Natalie Portman e a penosa aprendizagem da perdição


Estreias: CISNE NEGRO

De: Darren Aronofsky

Com: Natalie Portman, Vincent Cassel, Mila Kunis

Todas as meninas sonham ser bailarinas. Todas as bailarinas sonham fazer “O Lago Dos Cisnes”. Todas as bailarinas que fazem “O Lago Dos Cisnes” sonham ser o cisne branco, a mulher enfeitiçada que só será liberta quando o amado se apaixonar por ela. Mas não vai. Vai apaixonar-se pelo cisne negro. Na versão de Aronofsky, a mesma bailarina representa ambas as faces, mas o título fala claro: o que lhe importa é o oculto, a sombra, o mal.

À primeira vista, diríamos que Darren Aronofsky passou da noite para o dia. Das trevas, da violência, da decadência do wrestling, para a luminosidade, a beleza, o encantamento do bailado.
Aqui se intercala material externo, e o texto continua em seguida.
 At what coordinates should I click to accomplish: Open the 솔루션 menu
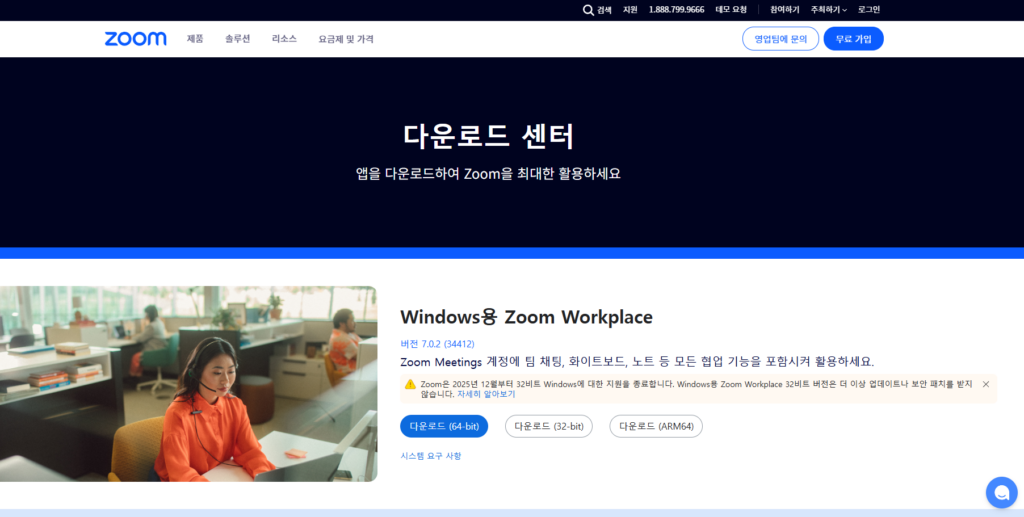click(238, 39)
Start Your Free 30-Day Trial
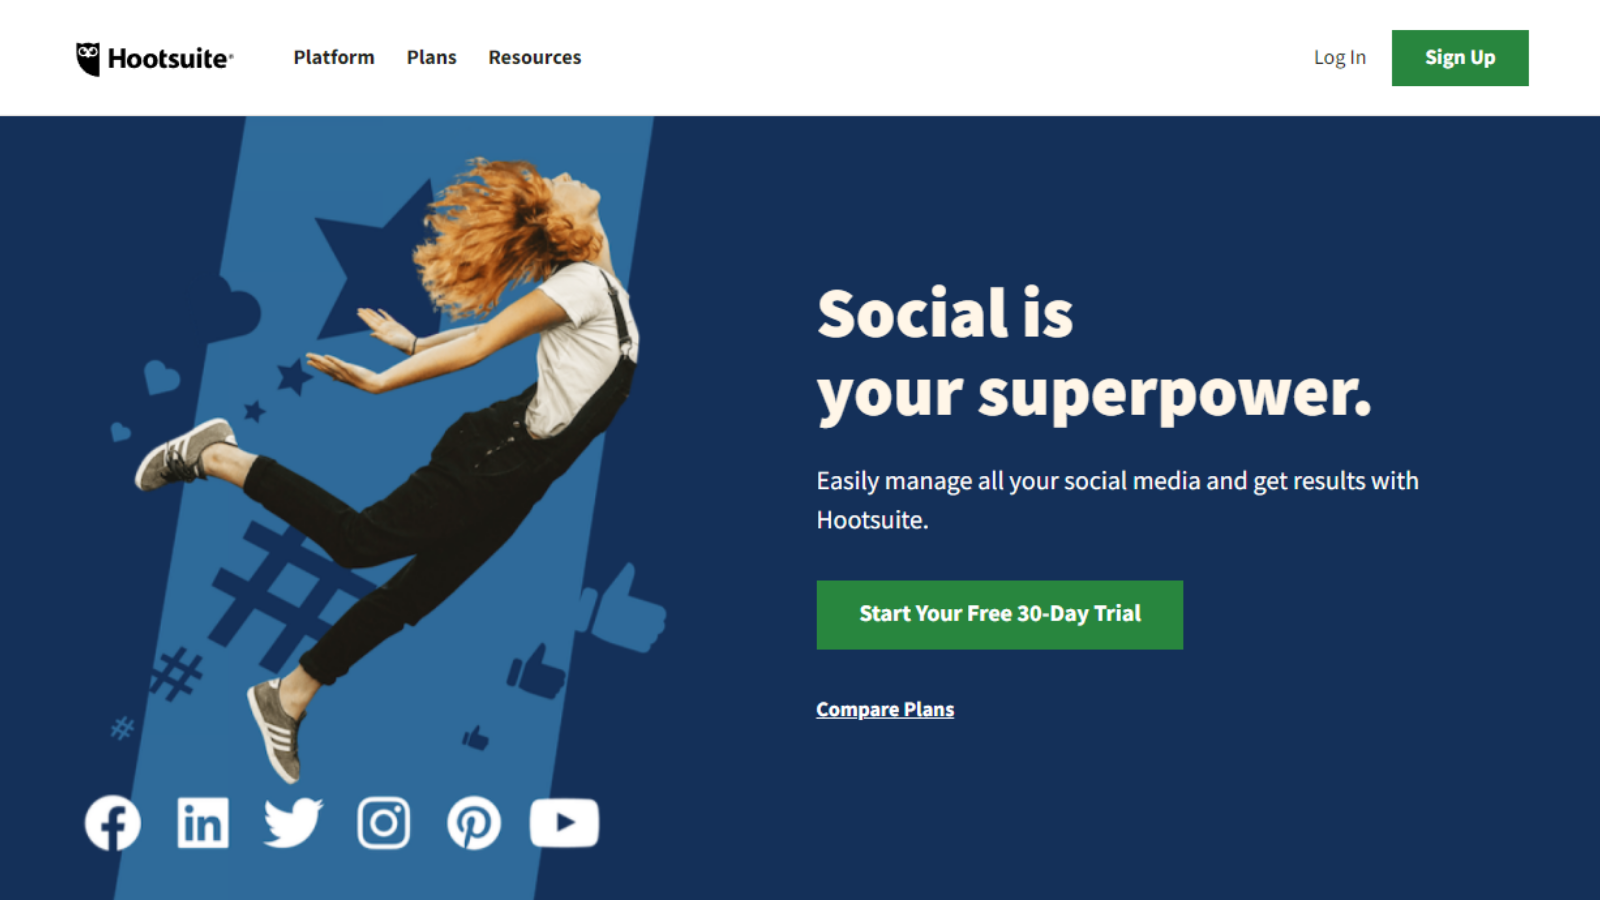 1000,615
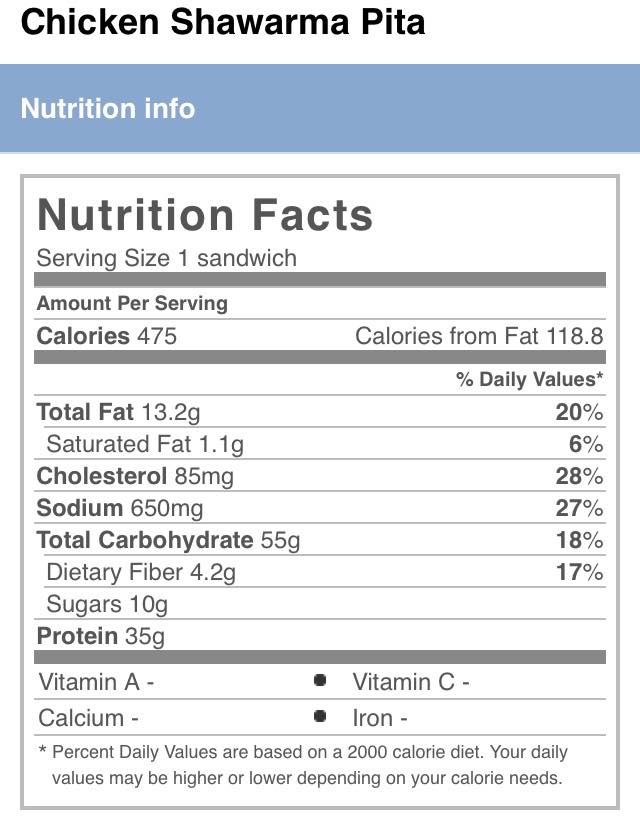Click the bullet dot beside Iron

tap(320, 716)
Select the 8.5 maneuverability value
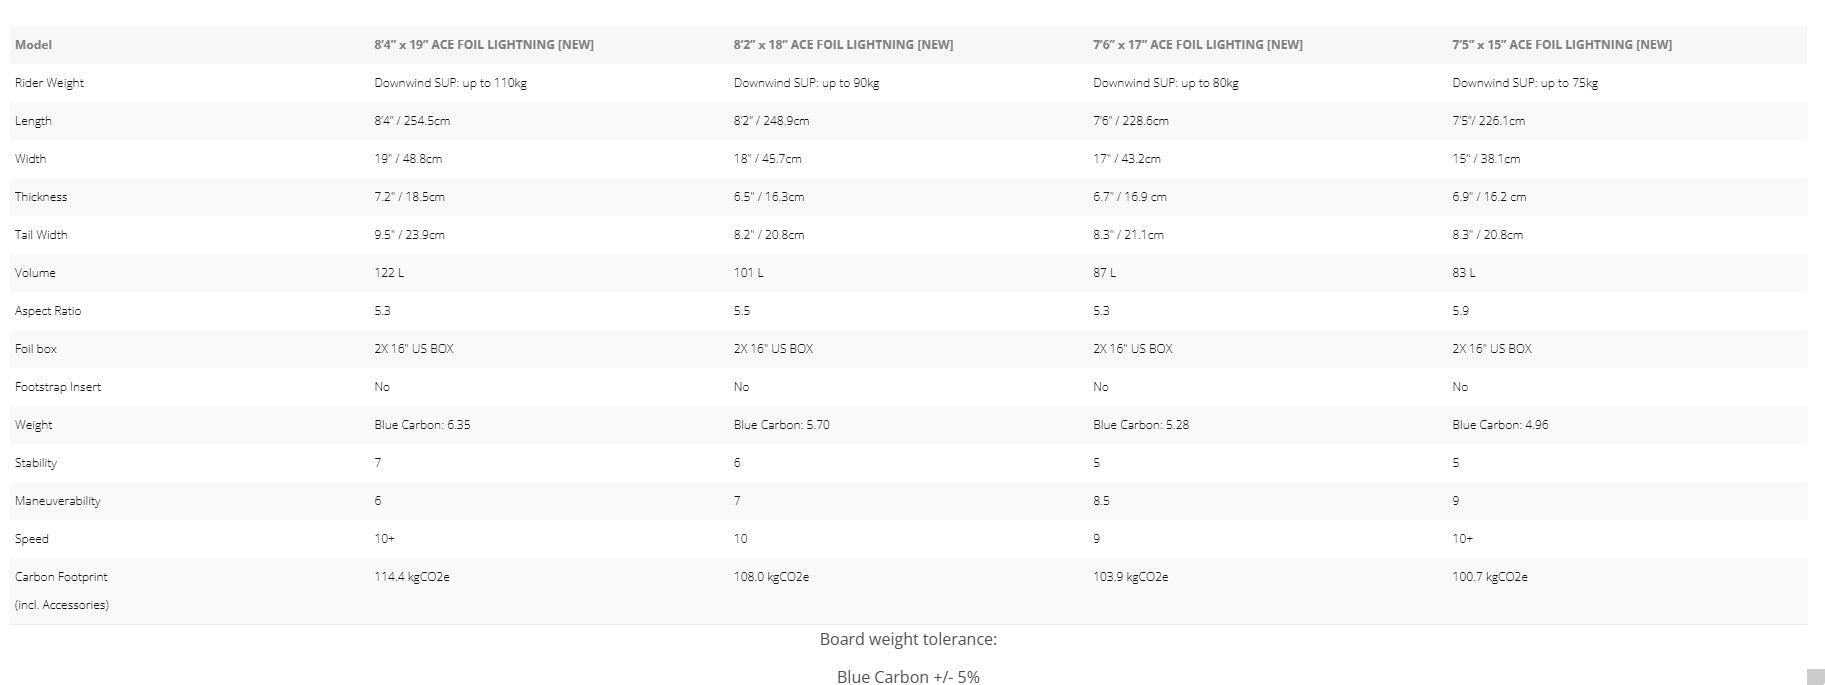The image size is (1825, 685). point(1101,501)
Trocou o corpo imenso, grotesco, vivido de Mickey Rourke, pelo perfeito, suave, imaculado de Natalie Portman. Não é verdade.
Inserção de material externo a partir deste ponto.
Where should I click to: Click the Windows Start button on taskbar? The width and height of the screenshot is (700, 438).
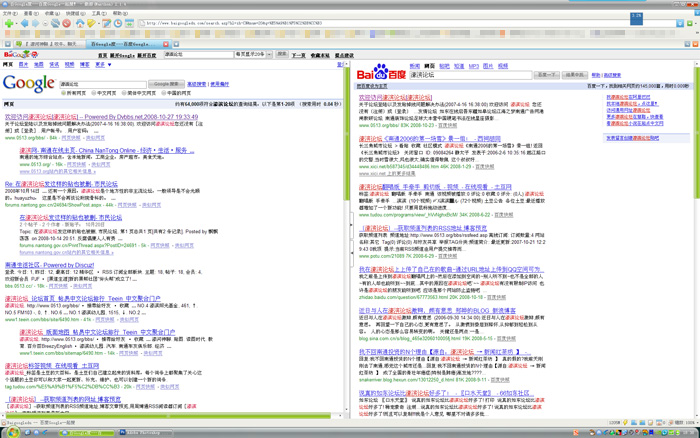point(14,432)
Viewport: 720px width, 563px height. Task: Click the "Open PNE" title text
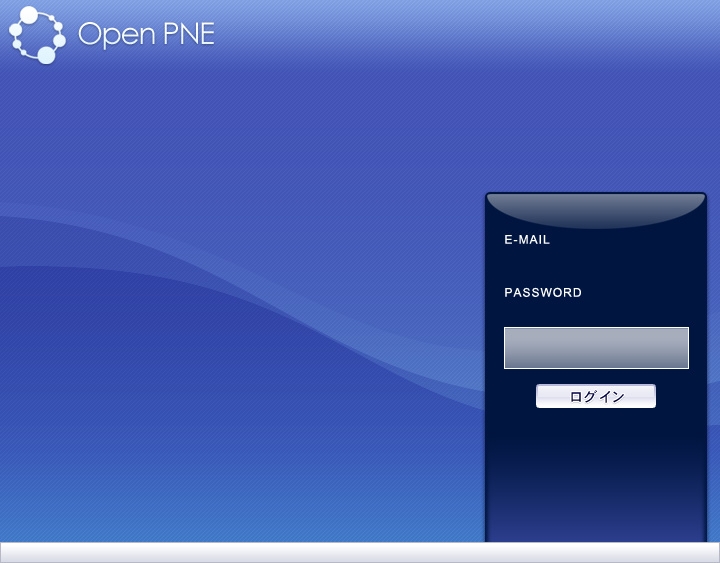pos(146,34)
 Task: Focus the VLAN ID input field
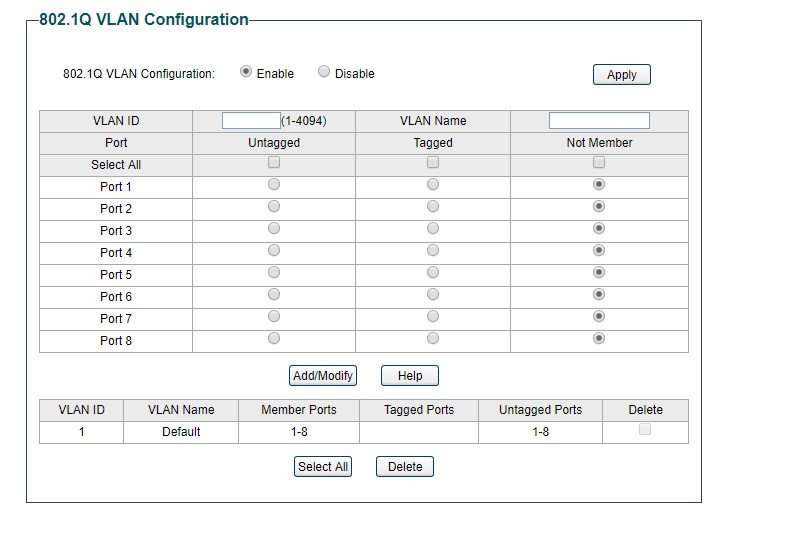pos(251,121)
“O Wrestler” e “Cisne Negro” são irmãos gémeos, só que um é rapaz e o outro rapariga. Percebemo-lo quando se cosem com violência os vestidos e os sapatos virginais das bailarinas, quando a agulha rompe os tecidos e a linha os deforma. Quando Natalie Portman encaixa no corpo as peças do fato com que se transforma em cisne como Rourke os adereços de Randy “The Ram”. São actores, palhaços, super-heróis. Quando Nina cai em pontas, o impacto não é menos violento que um murro de The Ram. Toda a vida deles está em palco, na arena que oprime e liberta. Nada há para além disso. Toda a salvação depende de uma vitória, do aplauso triunfal. E, por isso, no fim, ambos terminam em voo. Um voo para a vida e para a morte. Para a perfeição.

Quando Nina (Portman) consegue o papel de Rainha Cisne, recebe, de uma só vez, o sonho e o ódio de todas as bailarinas. Todas querem estar no seu lugar: a mãe ultra-protectora que deixou a carreira para a criar (Barbara Hershey); Beth (Winona Ryder), a bailarina consagrada que atingiu o limite de idade; Lilly (Mila Kunis), a bailarina rival. No entanto, o maior obstáculo é ela própria. Thomas Leroy (Vincent Cassel), o coreógrafo, diz-lho de pronto: és o Cisne Branco perfeito, mas onde está o Negro? Onde está o mal, a tentação, o pecado, a carne? Nina, a boa menina, é uma bailarina perfeita, mas Leroy sentencia: a perfeição não é só controlo; também é perdição.

Nina vai ter de aprender a perder-se. Vai sofrer a dor de parir o seu lado negro até lhe brotarem penas de cisne nos braços. Vai destruir-se, violentar-se, andar à deriva pelo labirinto opressivo dos bastidores, sufocada na cela da casa materna, completamente só no mundo, completamente só dentro dela. Vai confundir estados de vigília e sonho, sangrar , matar e morrer.

Aronofsky, um dos olhares mais originais do cinema contemporâneo, alcança aqui a perfeição formal. “Cisne Negro” é a construção teatral suprema, sem pontas soltas, dilacerada por um complexo vertiginoso de polaridades – branco e negro, vida e morte, sucesso e fracasso, inocência e conhecimento, prazer e dor, controlo e perdição – potenciado por um jogo de espelhos onde todas as mulheres são duplos de Nina: a bailarina rival, a velha bailarina, a mãe, a mulher com quem se cruza na rua.

Este grande filme é de Aronofsky, do arrojo, do virtuosismo técnico, da criatividade tortuosa dele. Mas não seria o mesmo sem a presença sacrificial de Natalie Portman que compõe uma personagem que morre e ressuscita como outra. Não seria também o mesmo sem Vincent Cassel, que oferece o sentimento protector, a virilidade, o eixo, e a perversidade, a sordidez, a insegurança da ameaça. E não seria ainda o mesmo sem Winona Ryder que, em três ou quatro brevíssimas aparições, é o mais negro, o mais trágico de todos os anjos-cisnes do mundo.

AB

i, 2011.02.03

Comentários

Sílvia Moura disse…
Quem diria que ainda havia de sair um bom thriller psicológico? E quem diria que Winona Ryder não estava morta para o cinema?
Um filme a merecer o reconhecimento da academia.
Anónimo disse…
Sem dúvida, Sílvia. Mas temo que só Natalie Portman saia de lá com qualquer coisa.